Stored data

════

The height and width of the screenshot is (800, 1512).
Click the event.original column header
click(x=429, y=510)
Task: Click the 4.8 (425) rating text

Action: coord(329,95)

════

Exercise aim. Your task is to retype all of the lines above exactly.

Output of the task.
The height and width of the screenshot is (800, 1512).
Click the event.original column header
click(x=429, y=510)
Task: Click the 4.8 (425) rating text

Action: coord(329,95)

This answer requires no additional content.